Ernest mengantarnya untuk ke sekian kali ke mulut harimau.
Vrtnica
tidak menunda waktu lagi. Langkahnya cepat keluar dari kerumunan. Aku dan para guard yang jika ditotal berjumlah tujuh
orang menyertainya, tanpa lupa mengawasi sekitar. Kami tertegun mendapati mobil
yang seharusnya menunggu kami di luar justru lenyap.
Moncong
senapan!
Beruntung
aku melihatnya dari tengah-tengah balkon samping dan segera menyentak tubuh
Vrtnica mundur. Pelurunya melubangi aspal.
Bertindak
cepat, para guard berpencar tanpa
diperintah. Letusan pistol mereka otomatis mengundang keributan orang-orang di
dalam hall. Dulvro rupanya
mengerahkan lebih banyak orang untuk mengepung kami. Aku menggigit bibir ketika
melihat salah satu guard kami
tertembak.
Aku
meraih pinggang Vrtnica, menenggelamkan tubuh kurusnya dalam pelukanku
sementara kami berusaha mencari cara untuk kabur.
Sialnya
aku makin terpojok. Sulit menumbangkan mereka dari jarak jauh.

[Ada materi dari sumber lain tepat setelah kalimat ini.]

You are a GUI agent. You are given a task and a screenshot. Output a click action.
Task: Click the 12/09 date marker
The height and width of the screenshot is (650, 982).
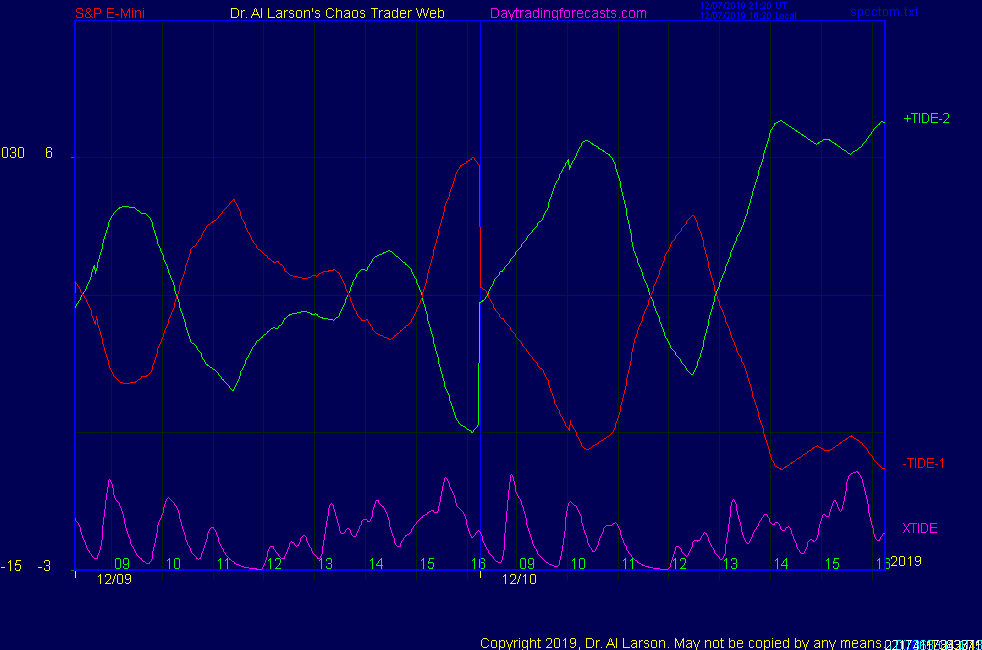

Aku tidak pernah
suka membawa pistol, jadi kelebihanku hanyalah menyerang dari jarak dekat. Terdesak,
kami mundur semakin jauh di balik dinding semak taman. Mataku memicing
mendapati bawah kami yang penuh dengan puncak pepohonan belukar—karena kediaman
Dulvro di atas bukit, dan terdapat
jurang di belakangnya.
Kami tidak
punya pilihan lain.
Aku memandang
Vrtnica sekilas. Dia tidak terlihat takut, sebaliknya, sorotnya mencari-cari
keraguanku.
Kami
melompat begitu terdengar derap langkah orang-orang Dulvro berupaya mencari
kami.
***
Aku
lupa persisnya bagaimana kami berhasil mendarat. Beberapa kali tubuhku
menghantam dahan-dahan pohon yang kokoh, duri, dan batu—karena tanah miring. Kami
berguling, dengan Vrtnica masih dalam dekapanku. Kuku-kuku tangannya
mencengkeram pundakku sementara matanya terpejam. Kalau pun dia terluka, yang
terpenting lukanya tidak seberapa.
“Ferox.”
Dia memanggilku. Aku mengerang. Lengan kananku terasa sangat sakit saat
digerakkan. “Ferox,” ulangnya sembari menyentuh pipiku.
“Setidaknya
kita berhasil kabur,” ujarku tanpa menampakkan emosi berarti.
“Kau
membawa ponselmu?”
“Di
saku sebelah kanan.”
Vrnica
lantas merogohnya, namun gadis itu juga seolah memelukku. Salah satu sisi
wajahnya menempel pada dadaku. Dia lalu menggunakan ponsel itu untuk
menghubungi orang-orang kami. Tinggal menunggu mereka datang demi mendapati
Vrtnica berhasil lolos meski tampilannya kacau balau sekarang.
“Aku
tidak yakin bisa menemukan jalan terdekat,” gumam gadis itu.
“Kalaupun
ada, mereka akan menunggumu di sana dan membunuhmu,” kataku agak gusar.
Vrnica
mendongak lalu melihat sekitar. Hendak berdiri, mendadak gadis itu meringis dan
sontak menumpu tangannya di lututku. Aku mengernyit. Tanpa persetujuannya, aku
melepaskan sepatu gadis itu, mendapati bengkak kemerahan di pergelangan.
“Ini
akan butuh beberapa hari.”
Aku
membiarkannya duduk tidak jauh dari tempatku bersandar sembari memijat-mijat
lengan. Entah harus berapa lama kami harus menunggu sampai pertolongan datang.
“Kau
terluka?” Vrtnica bertanya. Kepalanya miring memandangku.
“Tidak.”
Tahu-tahu
gadis itu mendekatkan tubuhnya padaku lantas menyandarkan kepalanya ke dadaku. Aku
pun mengerutkan kening, mencoba memahami apa yang tengah dia lakukan. Tapi pada
kenyataannya, gadis itu terlelap sambil memelukku. Suara samar napasnya
teratur.
***
Dua jam
kami menunggu dan kedinginan di tengah hutan. Lava menghampiri kami, terlihat
mengernyit tidak suka mendapati Vrtnica tidur bersandar pada dadaku. Dia lalu
mengambil gadis itu dariku, menggendongnya dalam pelukannya.
Dan
ketika pagi hari menjelang di tempat tinggal kami, Vrtnica menghilang.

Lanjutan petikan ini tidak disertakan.